While the works are highly particular the openness of the symbols gives them a universal quality. McEwen’s manner of depiction is knowingly shot through with art historical references to both Andy Warhol and Roy Lichtenstein who similarly focussed lovingly on ubiquitous objects. This approach defines the show’s oscillation between jubilance to sorrow, as surmised by its title. A moment of collapse.
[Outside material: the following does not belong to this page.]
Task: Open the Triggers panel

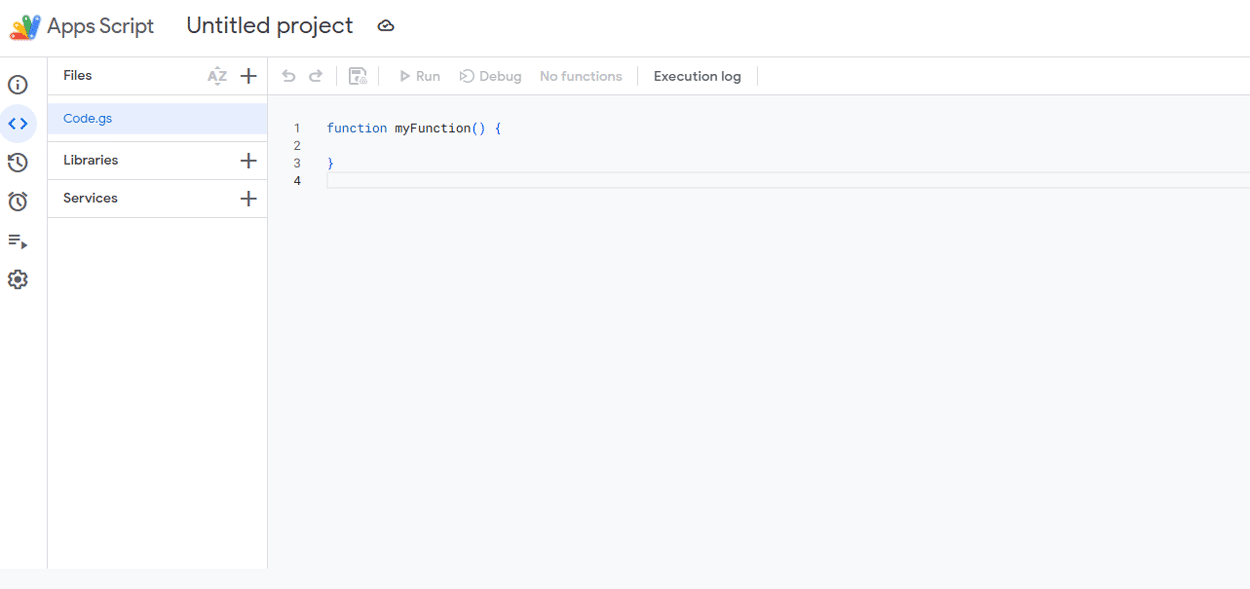Action: click(x=18, y=201)
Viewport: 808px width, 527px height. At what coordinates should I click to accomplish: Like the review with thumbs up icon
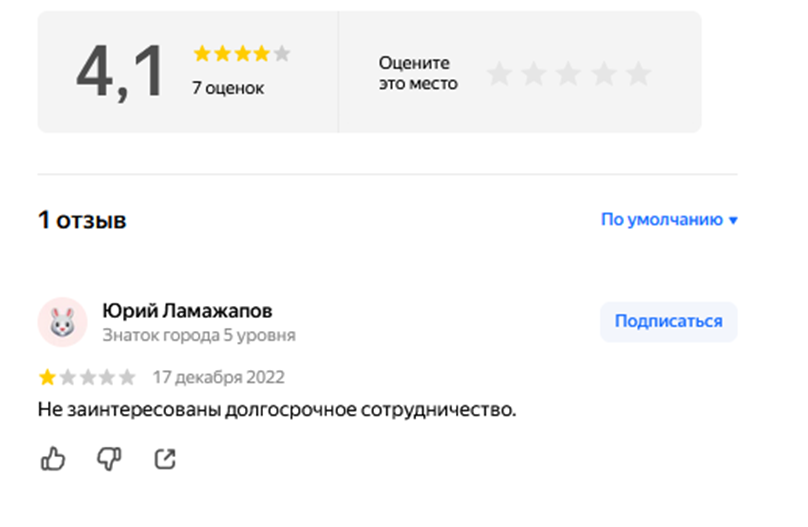click(x=53, y=458)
Adam McEwen (b. 1965, London, UK) lives and works in New York. Selected solo exhibitions include: ‘XXIII’, Gagosian Gallery, Rome (2023); ‘Meddle’, The Modern Institute, 3 Aird’s Lane, Glasgow (2019); ‘10, FEELS LIKE 2’, Lever House Art Collection, New York (2019); ‘I Think I’m In Love’, Aspen Art Museum, Aspen (2017); ‘Tinnitus’, The Modern Institute, Glasgow (2016); ‘Harvest’, Petzel Gallery, New York (2016); Museo Civico Diocesano di Santa Maria dei Servi, Città della Pieve (2015); ‘Non-Alignment Pact’, Galerie Art: Concept, Paris (2014); ‘Factory Tint’, Capitain Petzel, Berlin (2014); ‘Sawney Bean’, The Modern Institute, Glasgow (2013); ‘Atomkraft Paintings’, National Exemplar, New York (2013); The Goss-Michael Foundation, Dallas (2012); ‘11.11.11’, Gagosian Gallery, Beverly Hills (2011); ‘A Real Slow Drag’, Marianne Boesky Gallery, New York (2011). Selected group exhibitions include: ‘I Know Where I’m Going – Who Can I Be Now’, The Modern Institute, Glasgow (2021); ‘Accrochage 3: Pop & Musique/Son’, Fondation Louis Vuitton, Paris (2015); ‘America is Hard to See’, Whitney Museum of American Art, New York (2015); ‘Reliable Tension’, 32 Edgewood Gallery, Yale University of Art, New Haven (2014); ‘Graphite’, Indianapolis Museum of Art, Indianapolis (2012); ‘Ghosts Before Breakfast’, White Flag Projects, Saint Louis (2012); ‘Haunted: Contemporary Photography/Video/Performance’, Guggenheim, New York (2010); ‘The Reach of Realism’, Museum of Contemporary Art, Miami (2009); ‘Laughing in a Foreign Language’, Hayward Gallery, London (2008); ‘Into Me/Out of Me’, P.S.1 Contemporary Art Center, Long Island City, New York (2006); ‘Trade’, White Columns, New York (2005); and ‘General Ideas; Rethinking Conceptual Art 1987-2005’, CCA Wattis Institute, San Francisco (2005).